The high specific gravity substance removal processing unit 9 includes a solid-liquid, liquid-liquid separation centrifuge 41. A centrifuge is used to remove a small amount of fine-grained adsorbent component (solid), water, glycerin and glycerin derivatives and other high specific gravity substances having a specific gravity of 1 g / cm ³ or more contained in the light liquid that has passed through the basic substance adsorption processing unit 41 to separate and remove.

  The low boiling point substance removal processing unit 10 includes a static mixer type additive introduction machine 45, vacuum dehydration, deodorization, deoxidation tower 44, condenser 42, and vacuum pump 43. The light liquid that has passed through the high specific gravity substance removal processing unit 9 is supplied with an additive such as a pour point depressant, if necessary, by a static mixer type additive introduction machine 45 before dehydration, deodorization, and deoxidation tower 44 under reduced pressure. Added. Thereafter, the light liquid is introduced into the vacuum dehydration, deodorization and deoxidation tower 44. Here, the low-boiling point substance is removed under conditions of 20 to 100 ° C. and 1 to 100 mmHg. As a result, alcohol, moisture, odorous substances and the like are removed. Furthermore, additives and the like can be dissolved uniformly.

  The particulate / condensed substance removal processing unit 11 includes a cartridge type filter 32 and a cartridge type filter 33. The filter 32 is equipped with a 5 μm filter, and the filter 33 is equipped with a 1 μm filter. Condensed substances of 1 μm or more can be removed by sequentially passing through the filter 32. After passing through the filter, it is transferred to the product tank.

  As shown in FIG. 5, the neutralization / distillation processing unit 7 includes a neutralization stirring tank 46, a dilute sulfuric acid storage tank 35, a continuous filter 36, a vacuum distillation tower 47, a boiler 51, a condenser 48, a vacuum pump 49, A liquid-liquid centrifuge 50 and a glycerin storage tank 52 are provided. The heavy liquid sent from the liquid-liquid separation unit 6 is first put into the neutralization stirring tank 46. To this, the acid stored in the dilute acid storage tank 35 corresponding to the equivalent mole of proton to the alkali catalyst used is diluted with 0.3 to 5 mole equivalent of water with respect to the potassium atom in the alkali catalyst, The solution is dropped and neutralized while stirring by the stirring motor 53. At this time, the temperature of the neutralizing solution rises due to the heat of neutralization, but is adjusted to 100 ° C. or lower, preferably 60 ° C. or lower, with cooling water. Stir for 5 to 20 minutes after the end of dropping, then stop stirring and leave for about 30 minutes. At this time, if a predetermined amount of water is not contained, crystals of the potassium salt do not grow, and the solution becomes a slurry and it is difficult to separate the next step. After confirming the formation of potassium salt crystals, the entire liquid is passed through the continuous filter 36 from the lower drain valve. The filtrate is introduced into the vacuum distillation tower 47 and subjected to vacuum distillation. The distillation is preferably performed at 1 mmHg to 20 mmHg and 160 ° C to 190 ° C. The main distillate is condensed in a condenser 48, and this is subjected to a liquid-liquid centrifuge 50 to be separated into a light liquid (fatty acid alkyl ester) and a heavy liquid (glycerin).

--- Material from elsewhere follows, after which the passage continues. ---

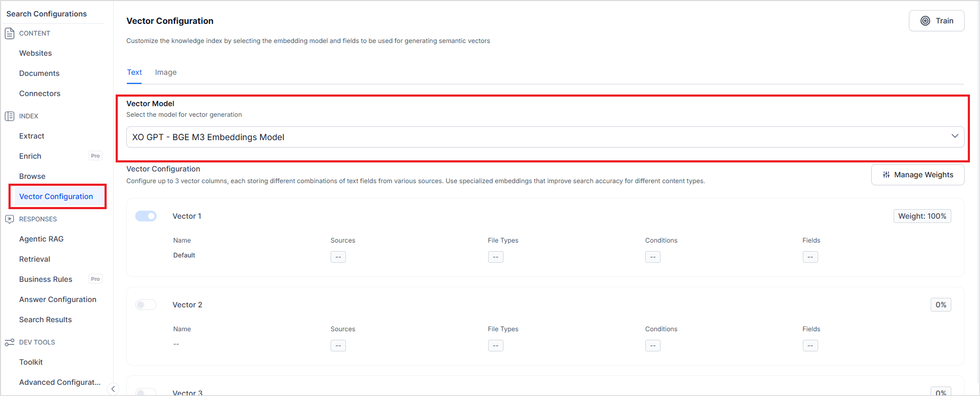The image size is (980, 396).
Task: Expand the Vector Model chevron arrow
Action: coord(955,136)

  The light liquid can be returned to the basic substance adsorption processing unit 8 and commercialized. The heavy liquid is transferred to the glycerin storage tank 52.

  Hereinafter, the production method of the present biodiesel fuel oil will be described with reference to more specific examples.

[Example 1]
In the manufacturing apparatus having the processing capacity of 20 tons / day configured as shown in FIGS. 1 to 5, a stainless steel net having 120 meshes was used as a filter attached to the receiving port of the raw material oil receiving tank 13. As a filter attached to the raw oil storage tank 14 or the strainer 17 installed on the outlet side of the solid-liquid / liquid-liquid centrifuge 15, a polyester long fiber made of 300 meshes was used.

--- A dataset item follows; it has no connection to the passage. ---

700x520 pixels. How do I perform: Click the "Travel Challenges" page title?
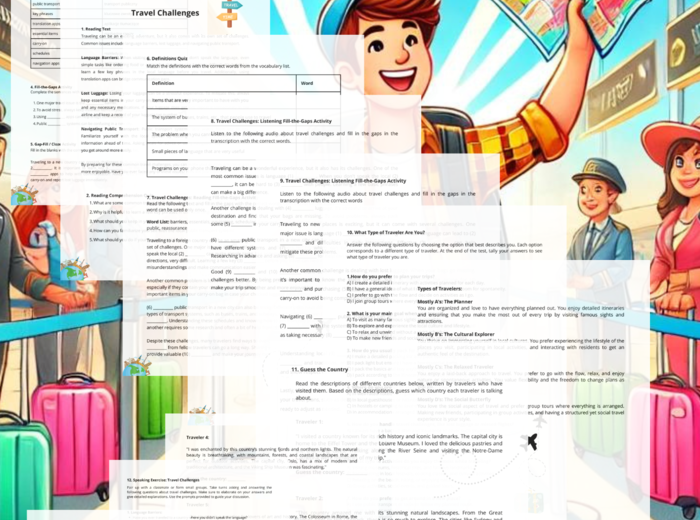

  Used waste cooking oil (acid value: 5.2, iodine value: 108, flash point 230 ° C, moisture 1.1%) used in restaurants, etc. was received in the feed oil receiving tank 13 and sent to the feed oil storage tank 14. After this raw material oil was allowed to settle naturally for 8 hours, the supernatant was used in the subsequent steps. Potassium hydroxide (purity 90%) was used as a catalyst, and the catalyst was dissolved in a catalyst dissolving tank 27 at a ratio of 8.3 parts by weight of potassium hydroxide to 100 parts by weight of methyl alcohol (purity 99.8%). The adsorbent for light liquid purification was activated clay, and an average particle size of 0.1 mm was used. Sulfuric acid was used for neutralization of the heavy liquid.

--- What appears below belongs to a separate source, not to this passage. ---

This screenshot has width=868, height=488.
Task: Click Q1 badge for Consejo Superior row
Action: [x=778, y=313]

  From the raw material oil storage tank 14, the raw material oil was heated to 150 ° C. through the strainer 17, the liquid feed pump 16, and the multitubular heat exchanger 18. This was sent to dehydration, deodorization and deoxidation tower 20 under reduced pressure. The liquid feeding speed was 20 kg / min. The absolute pressure of the vacuum tower 20 was 5 mmHg. The acid value at this time was 3.1. As the filler for the solid hydrophilic adsorbent-loaded column 21, activated alumina (average particle size 0.1 mm, equivalent to 1% by weight with respect to the passing raw material oil) was used. The passage speed was 25 kg / min, and the temperature of the raw material oil during passage was 80 ° C. The acid value at this time was 0.6. 1000 kg was fed into the stirring reaction tank 24 while confirming the mass with a liquid feed pump.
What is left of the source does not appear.